If no one is trying to generate collisions in your hash outputs, this result does not affect you.
The key question is "Can the attacker modify both m1 and m2 messages"?. If so, the attacker needs to find m1, m2 such that hash(m1) = hash(m2). This is the birthday attack and the complexity reduces significantly --- becomes square root. If hash output is 128 bits (MD5), the complexity is 2^64, well within reach with current computing power.
The usual example given is that the seller asks his secretary to type message "I will sell it for 10 million dollars". The scheming secretary creates 2 documents one that says "I will sell it for 10 million dollars" and another that says "I will sell it for x million dollars", where x is much less than 10, modifies both messages by adding spaces, capitalizing words etc, modifies x, until hash(m1) = hash(m2). Now, the secretary shows the correct message m1 to the seller, and he signs it using his private key, resulting in hash h. The secretary switches the message and sends out (m2, h). Only the seller has access to his private key and so he cannot repudiate and say that he didn't sign the message.

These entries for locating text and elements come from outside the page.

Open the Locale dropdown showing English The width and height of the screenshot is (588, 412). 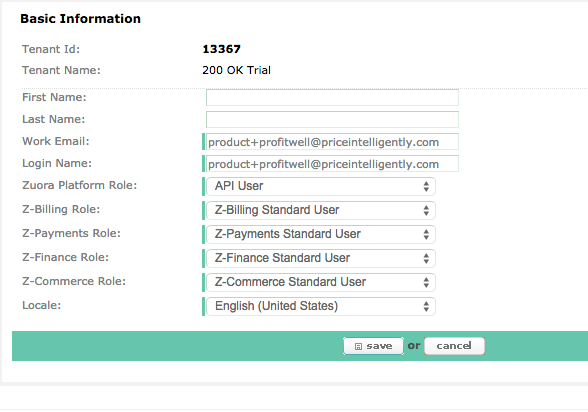[321, 306]
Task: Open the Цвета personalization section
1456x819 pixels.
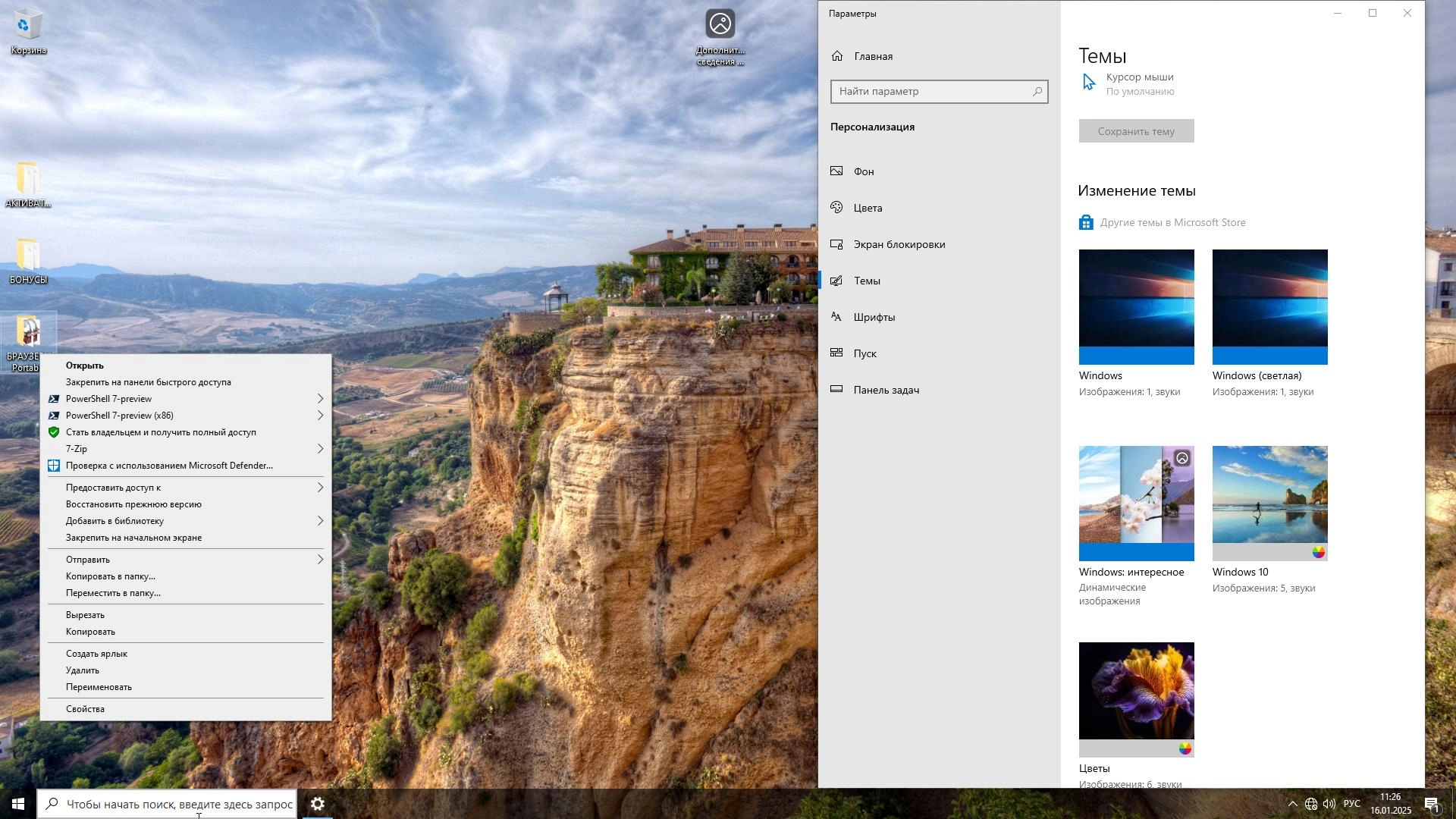Action: 868,208
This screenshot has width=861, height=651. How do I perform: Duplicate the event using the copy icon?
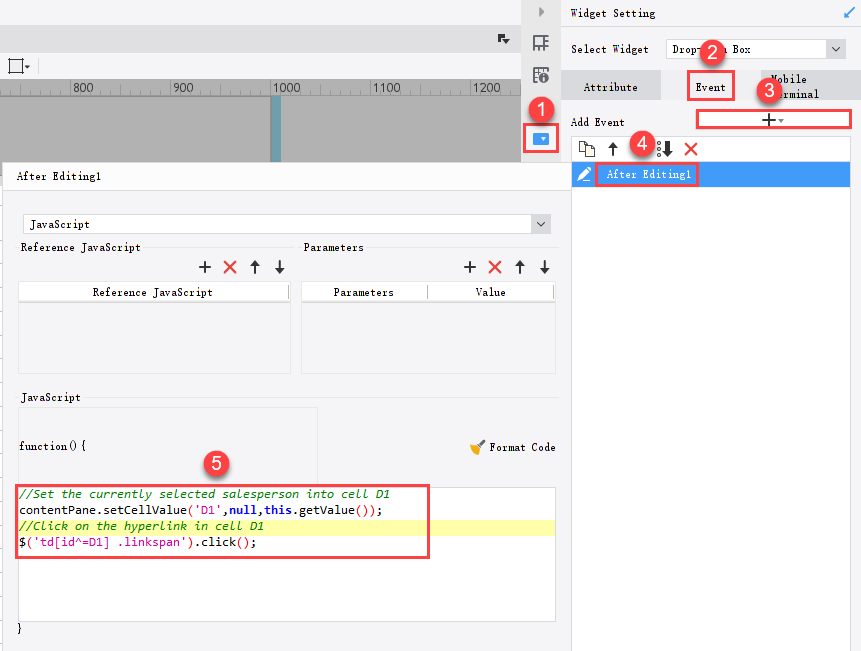click(586, 148)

For SHA1, which outputs 160 bits, the birthday attack reduces the complexity to 2^80. This should be safe for 30 years or more. New government regulations, 4G 3gpp specs are starting to require SHA256.
But if in your use-case, the attacker cannot modify both the messages (preimage or second preimage scenarios), then for SHA1 the complexity is 2^160. Should be safe for eternity unless non-brute-force attack is discovered.
Well good hash functions are resistant to 3 different types of attacks (as the article states).
The most important resistance in a practical sense is 2nd pre-image resistance. This basically means given a message M1 and Hash(M1)=H1, it is hard to find a M2 such that Hash(M2)=H1.
If someone found a way to do that efficiently, that would be bad. Further, a preimage attack is not susceptible to the birthday paradox, since message M1 is fixed for us.
This is not a pre-image or second pre-image attack, merely a collision finding attack. To answer your question, No a brute force attack does NOT have a higher chance of finding collisions. What this means is that the naive brute force method, combined with the researchers methods result in finding collisions after 2^52. A standard brute force attack still takes 2^80.